Employees at Groupon pose in silhouette with the company logo in the lobby of the online coupon company’s Chicago offices.
Image: Associated press/Charles Rex Arbogast, File

Discount deal of the day: One beleaguered ex-unicorn on sale for (at least) 99 percent off peak sticker price.

That’s the thrifty deal Groupon just struck to buy fellow online coupon peddler LivingSocial as the former looks to pare down its own operations to a little more than half its current size.

The merger was announced Wednesday afternoon in a quarterly earnings call with investors.

Once a powerhouse rival to Groupon, the Washington, D.C.-based startup’s value has plunged precipitously from a peak of around $4.5 billion in 2011, bottoming out at somewhere in the low tens of millions or less.

Amazon, which plowed $175 million into the company in 2010, nixed the investment last year and shut down its own competing unit, Amazon Local.
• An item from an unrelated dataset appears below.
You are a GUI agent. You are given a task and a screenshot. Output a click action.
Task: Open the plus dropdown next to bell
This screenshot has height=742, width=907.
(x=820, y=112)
LivingSocial also cut half of its workforce last month for a final head count of 200. In its prime, it employed as many as 4,000 workers.

As the New York Times memorably observed, the startup is “now more unicorpse than unicorn” a riff on the tech industry term for a startup worth more than $1 billion.

Groupon hasn’t fared much better; the company’s stock currently trades at about 85 percent below its price at the time of its debut on the public markets five years ago.

The company wouldn’t disclose the terms of the deal but said it was not “material” meaning the price isn’t expected to have much impact on its bottom line.

The assurance wasn’t enough to soothe wary investors, who plunged share prices down more than 10 percent in after-hours trading on Wednesday despite earnings and revenue that surpassed expectations and an upward year-long trend.

Groupon also plans to shutter all but 15 of its 27 markets over the course of the next two years the latest in a string of layoffs and closures that have racked the company for months.

The sale comes as LivingSocial had been attempting to shift its business from daily deals to other kinds of promotions, like credit card incentives at restaurants. It was also in the process of selling off several foreign companies it had purchased in its lavish prime.

Groupon has similarly tried to escape the decaying market for daily deals with various efforts, including a food delivery service.

Back in their burgeoning heyday, investors viewed the two companies’ discount-matching model as a promising sales driver for local businesses. They were to lead a “daily-deal revolution” that would pump money into the retail industry and bring dead-tree coupon cutters online en masse.

A cocksure Groupon even turned down a $6-billion buyout from Google as it eyed an initial public offering in 2010.

But the hype was mostly just that; it turned out many of the deals each company offered seemed too good to be true precisely because they actually were. Participating shops were seeing gouged incomes as they struggled to meet unrealistic cost cuts.

Customers were also losing interest in the offers emailed daily to their inboxes.

Rakesh Agrawal, an analyst who saw through the business model early on, was unsparing in his assessment of the industry’s prospects even at its peak.

Groupon is not an internet marketing business so much as it is the equivalent of a loan sharking business, he wrote during both companies’ prime in 2011.

While assigning multibillion worth to a company that makes little actual cash or even loses money might seem crazy to the layperson, such practices are part and parcel in Silicon Valley venture capital, where investors oftentimes plunge hundreds of millions into internet startups for years before seeing any dividends.

One reason is that these companies rely on a phenomenon known in economics as a “network effect,” in which services snowball in value as user numbers grow exponentially.

LivingSocial was a casualty of this mentality; fueled by outsized buzz and expectations, the floor of its business model came loose before it could reach the astronomical numbers needed to keep up a viable business.

Its legacy will ultimately be yet another cautionary tale in a valley full of ghosts that similarly smashed into a ceiling.